Page excerpt

# # # # # # #

The intercession was bravely ventured; but it was fruitless. The illegal acts of a minister who had been trusted with extraordinary powers were too patent for denial; and Cranmer himself was forced into a passive acquiescence, while the enemies of the Reformation worked their revenge. Heresy and truth, treason and patriotism! these are words which in a war of parties change their meaning with the alternations of success, till time and fate have pronounced the last interpretation, and human opinions and sympathies bend to the deciding judgment. But while the struggle is still in progress—while the partisans on either side exclaim that truth is with them, and error with their antagonists, and the minds of this man and of that man are so far the only arbiters—those, at such a time, are not the least to be commended who obey for their guide the law as it in fact exists. Men there are who need no such direction, who follow their own course—it may be to a glorious success, it may be to as glorious a death. To such proud natures the issue to themselves is of trifling moment. They live for their work or die for it, as their Almighty Father wills. But the law in a free country cannot keep pace with genius. It reflects the plain sentiments of the better order of average men; and if it so happen, as in a perplexed world of change it will happen and must, that a statesman, or a prophet, is beyond his age, and in collision with a law which his conscience forbids him to obey, he bravely breaks it, bravely defies it, and either wins the victory in his living person, or, more often, wins it in his death. In fairness, Cromwell should have been tried; but it would have added nothing to his chances of escape. He could not disprove the accusations. He could but have said that he had done right, not wrong,—a plea which would have been but a fresh crime. But, in the deafening storm of denunciation which burst out, the hastiest vengeance was held the greatest justice. Any charge, however wild, gained hearing: Chatillon, the French ambassador, informed his court that the Privy Seal had intended privately to marry the Lady Mary, as the Duke of Suffolk had married the king’s sister, and on Henry’s death proposed to seize the crown.[586] When a story so extravagant could gain credence, the circular of the council to the ambassadors rather furnishes matter of suspicion by its moderation.

The attainder passes.

The quarrel with the Emperor is at an end.

The attainder passed instantly, with acclamations. Francis wrote a letter of congratulation to the king on the discovery of the “treason.”[587] Charles V., whose keener eyes saw deeper into the nature of the catastrophe, when the news were communicated to him, “nothing moved outwardly in countenance or word,” said merely, “What, is he in the Tower of London, and by the king’s commandment?”[588] He sent no message, no expression of regret or of pleasure, no word of any kind; but from that moment no menacing demonstrations or violent words or actions ruffled his relations with England, till a new change had passed upon the stage. His own friends were now in power. He knew it, and acknowledged them.[589]

Triumph of the reactionaries.

# # # # # # #

Stored data:
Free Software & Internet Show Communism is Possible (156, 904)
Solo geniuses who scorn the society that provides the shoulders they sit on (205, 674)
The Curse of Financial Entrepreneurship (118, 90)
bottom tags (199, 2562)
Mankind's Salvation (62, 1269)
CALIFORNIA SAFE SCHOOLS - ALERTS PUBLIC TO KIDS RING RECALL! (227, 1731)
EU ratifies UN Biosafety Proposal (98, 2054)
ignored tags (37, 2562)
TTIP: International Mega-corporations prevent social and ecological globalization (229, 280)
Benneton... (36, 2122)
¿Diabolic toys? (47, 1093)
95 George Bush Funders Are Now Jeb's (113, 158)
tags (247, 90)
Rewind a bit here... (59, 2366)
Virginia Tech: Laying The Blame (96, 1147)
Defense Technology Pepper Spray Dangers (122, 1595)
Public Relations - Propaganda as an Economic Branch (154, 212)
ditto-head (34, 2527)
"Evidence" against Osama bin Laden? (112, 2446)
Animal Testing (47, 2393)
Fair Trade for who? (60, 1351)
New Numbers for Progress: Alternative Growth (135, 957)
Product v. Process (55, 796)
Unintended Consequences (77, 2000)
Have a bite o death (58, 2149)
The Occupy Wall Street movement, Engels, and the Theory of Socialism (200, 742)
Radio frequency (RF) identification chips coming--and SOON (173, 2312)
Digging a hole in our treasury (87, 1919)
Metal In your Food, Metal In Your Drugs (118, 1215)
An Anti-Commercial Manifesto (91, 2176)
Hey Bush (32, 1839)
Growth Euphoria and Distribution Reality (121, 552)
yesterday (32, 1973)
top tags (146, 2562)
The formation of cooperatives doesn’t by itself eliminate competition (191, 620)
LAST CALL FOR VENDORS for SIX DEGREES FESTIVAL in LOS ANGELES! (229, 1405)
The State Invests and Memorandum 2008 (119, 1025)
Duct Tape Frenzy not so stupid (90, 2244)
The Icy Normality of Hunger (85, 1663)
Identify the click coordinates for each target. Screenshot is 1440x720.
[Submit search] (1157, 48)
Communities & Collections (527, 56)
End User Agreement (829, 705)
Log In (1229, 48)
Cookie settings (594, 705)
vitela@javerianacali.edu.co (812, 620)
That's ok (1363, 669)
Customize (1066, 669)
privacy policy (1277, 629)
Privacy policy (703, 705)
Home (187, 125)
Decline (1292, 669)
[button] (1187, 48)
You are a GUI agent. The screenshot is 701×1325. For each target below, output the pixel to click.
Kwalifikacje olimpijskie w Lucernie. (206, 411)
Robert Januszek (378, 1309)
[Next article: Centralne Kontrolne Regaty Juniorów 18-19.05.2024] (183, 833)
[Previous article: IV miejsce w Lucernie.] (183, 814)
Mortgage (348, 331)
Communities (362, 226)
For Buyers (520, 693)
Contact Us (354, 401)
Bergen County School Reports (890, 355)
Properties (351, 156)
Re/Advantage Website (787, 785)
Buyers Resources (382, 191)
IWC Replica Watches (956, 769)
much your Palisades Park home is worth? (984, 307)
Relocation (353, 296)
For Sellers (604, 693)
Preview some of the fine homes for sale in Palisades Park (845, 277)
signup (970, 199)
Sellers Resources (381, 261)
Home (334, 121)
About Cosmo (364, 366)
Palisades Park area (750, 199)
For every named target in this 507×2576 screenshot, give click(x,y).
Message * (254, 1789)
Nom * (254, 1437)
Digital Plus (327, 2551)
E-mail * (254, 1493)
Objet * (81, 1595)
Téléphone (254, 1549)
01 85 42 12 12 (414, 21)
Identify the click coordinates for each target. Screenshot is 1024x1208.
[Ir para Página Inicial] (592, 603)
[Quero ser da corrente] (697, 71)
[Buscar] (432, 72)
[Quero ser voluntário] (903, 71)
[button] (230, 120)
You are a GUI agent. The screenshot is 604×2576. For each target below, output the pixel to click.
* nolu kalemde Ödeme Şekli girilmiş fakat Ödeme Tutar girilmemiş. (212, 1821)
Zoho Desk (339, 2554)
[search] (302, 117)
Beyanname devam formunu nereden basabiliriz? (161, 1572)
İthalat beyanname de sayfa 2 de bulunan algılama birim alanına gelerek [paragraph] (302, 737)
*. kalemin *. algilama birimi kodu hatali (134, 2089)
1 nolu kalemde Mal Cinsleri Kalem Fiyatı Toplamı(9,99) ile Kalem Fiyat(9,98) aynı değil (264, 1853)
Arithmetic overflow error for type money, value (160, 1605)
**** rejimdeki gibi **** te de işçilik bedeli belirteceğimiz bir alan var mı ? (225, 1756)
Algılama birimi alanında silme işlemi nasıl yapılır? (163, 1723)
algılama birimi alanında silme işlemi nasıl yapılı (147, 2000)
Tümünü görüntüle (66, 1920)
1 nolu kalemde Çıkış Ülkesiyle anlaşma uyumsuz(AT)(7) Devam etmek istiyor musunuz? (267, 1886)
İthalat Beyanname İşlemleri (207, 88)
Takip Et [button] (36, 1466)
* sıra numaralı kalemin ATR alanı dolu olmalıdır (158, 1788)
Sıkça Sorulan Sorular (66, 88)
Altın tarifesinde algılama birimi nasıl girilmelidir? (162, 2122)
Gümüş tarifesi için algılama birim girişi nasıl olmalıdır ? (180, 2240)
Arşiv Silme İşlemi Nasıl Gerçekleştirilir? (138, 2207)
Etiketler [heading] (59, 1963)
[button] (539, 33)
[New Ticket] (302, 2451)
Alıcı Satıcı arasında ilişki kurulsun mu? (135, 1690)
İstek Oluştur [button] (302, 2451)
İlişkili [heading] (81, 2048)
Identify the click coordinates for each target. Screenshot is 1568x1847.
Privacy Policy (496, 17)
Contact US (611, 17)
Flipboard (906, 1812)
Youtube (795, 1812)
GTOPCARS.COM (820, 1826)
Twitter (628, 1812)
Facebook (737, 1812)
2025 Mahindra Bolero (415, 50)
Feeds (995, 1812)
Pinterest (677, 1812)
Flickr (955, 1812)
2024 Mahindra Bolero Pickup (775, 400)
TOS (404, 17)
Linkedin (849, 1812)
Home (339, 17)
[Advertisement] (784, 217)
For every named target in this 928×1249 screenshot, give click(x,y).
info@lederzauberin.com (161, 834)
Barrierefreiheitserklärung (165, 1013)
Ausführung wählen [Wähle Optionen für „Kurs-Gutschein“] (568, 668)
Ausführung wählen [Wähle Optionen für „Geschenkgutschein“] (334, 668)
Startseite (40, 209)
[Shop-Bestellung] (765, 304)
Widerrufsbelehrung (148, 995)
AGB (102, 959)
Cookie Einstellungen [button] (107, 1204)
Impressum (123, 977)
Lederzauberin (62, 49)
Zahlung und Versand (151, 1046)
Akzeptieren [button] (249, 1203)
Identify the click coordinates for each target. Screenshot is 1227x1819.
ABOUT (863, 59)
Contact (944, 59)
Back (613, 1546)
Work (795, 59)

# # # # # # #

Aim of the task
Rewrite the passage on Cromwell's fall from "The quarrel with" up to and including "of the reactionaries.", putting "bill of attainder" in place of "attainder".

Response to the exercise
The quarrel with the Emperor is at an end.

The bill of attainder passed instantly, with acclamations. Francis wrote a letter of congratulation to the king on the discovery of the “treason.”[587] Charles V., whose keener eyes saw deeper into the nature of the catastrophe, when the news were communicated to him, “nothing moved outwardly in countenance or word,” said merely, “What, is he in the Tower of London, and by the king’s commandment?”[588] He sent no message, no expression of regret or of pleasure, no word of any kind; but from that moment no menacing demonstrations or violent words or actions ruffled his relations with England, till a new change had passed upon the stage. His own friends were now in power. He knew it, and acknowledged them.[589]

Triumph of the reactionaries.